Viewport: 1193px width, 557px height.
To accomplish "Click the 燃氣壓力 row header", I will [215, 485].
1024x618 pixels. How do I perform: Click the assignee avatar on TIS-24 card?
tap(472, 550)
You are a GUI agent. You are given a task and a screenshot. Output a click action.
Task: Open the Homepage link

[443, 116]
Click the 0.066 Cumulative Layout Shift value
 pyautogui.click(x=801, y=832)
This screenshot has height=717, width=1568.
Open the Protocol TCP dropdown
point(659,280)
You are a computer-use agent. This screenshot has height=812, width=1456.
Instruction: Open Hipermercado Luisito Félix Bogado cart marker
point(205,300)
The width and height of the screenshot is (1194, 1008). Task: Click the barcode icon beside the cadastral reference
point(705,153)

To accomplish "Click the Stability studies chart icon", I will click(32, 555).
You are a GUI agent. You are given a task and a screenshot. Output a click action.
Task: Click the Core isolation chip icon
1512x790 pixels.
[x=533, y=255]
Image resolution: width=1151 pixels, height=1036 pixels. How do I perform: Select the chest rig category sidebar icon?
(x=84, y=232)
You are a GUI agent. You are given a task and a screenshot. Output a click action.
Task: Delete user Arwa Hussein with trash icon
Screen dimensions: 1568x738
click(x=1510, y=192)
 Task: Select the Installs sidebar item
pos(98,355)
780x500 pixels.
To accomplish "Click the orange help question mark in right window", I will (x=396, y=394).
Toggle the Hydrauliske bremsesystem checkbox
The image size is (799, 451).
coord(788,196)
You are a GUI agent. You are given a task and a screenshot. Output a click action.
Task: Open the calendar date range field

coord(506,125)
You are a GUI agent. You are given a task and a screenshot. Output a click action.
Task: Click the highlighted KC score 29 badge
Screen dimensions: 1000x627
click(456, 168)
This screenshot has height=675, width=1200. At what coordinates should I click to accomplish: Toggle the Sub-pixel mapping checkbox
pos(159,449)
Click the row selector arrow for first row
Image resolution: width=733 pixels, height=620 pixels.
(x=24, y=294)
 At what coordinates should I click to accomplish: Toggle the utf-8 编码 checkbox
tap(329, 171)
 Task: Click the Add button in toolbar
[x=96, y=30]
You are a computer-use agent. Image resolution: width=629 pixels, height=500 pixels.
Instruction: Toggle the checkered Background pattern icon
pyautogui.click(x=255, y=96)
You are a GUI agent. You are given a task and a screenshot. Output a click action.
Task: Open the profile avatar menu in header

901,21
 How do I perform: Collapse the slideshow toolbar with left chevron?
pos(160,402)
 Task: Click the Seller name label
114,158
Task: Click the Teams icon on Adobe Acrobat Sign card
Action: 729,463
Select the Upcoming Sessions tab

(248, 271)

▶ [Task prompt]:
Retype the part of the records that opens with the line containing "How do I perform: Collapse" and runs through the end of the records, keeping both ends.

▶ [Solution]:
 How do I perform: Collapse the slideshow toolbar with left chevron?
pos(160,402)
 Task: Click the Seller name label
114,158
Task: Click the Teams icon on Adobe Acrobat Sign card
Action: 729,463
Select the Upcoming Sessions tab

(248, 271)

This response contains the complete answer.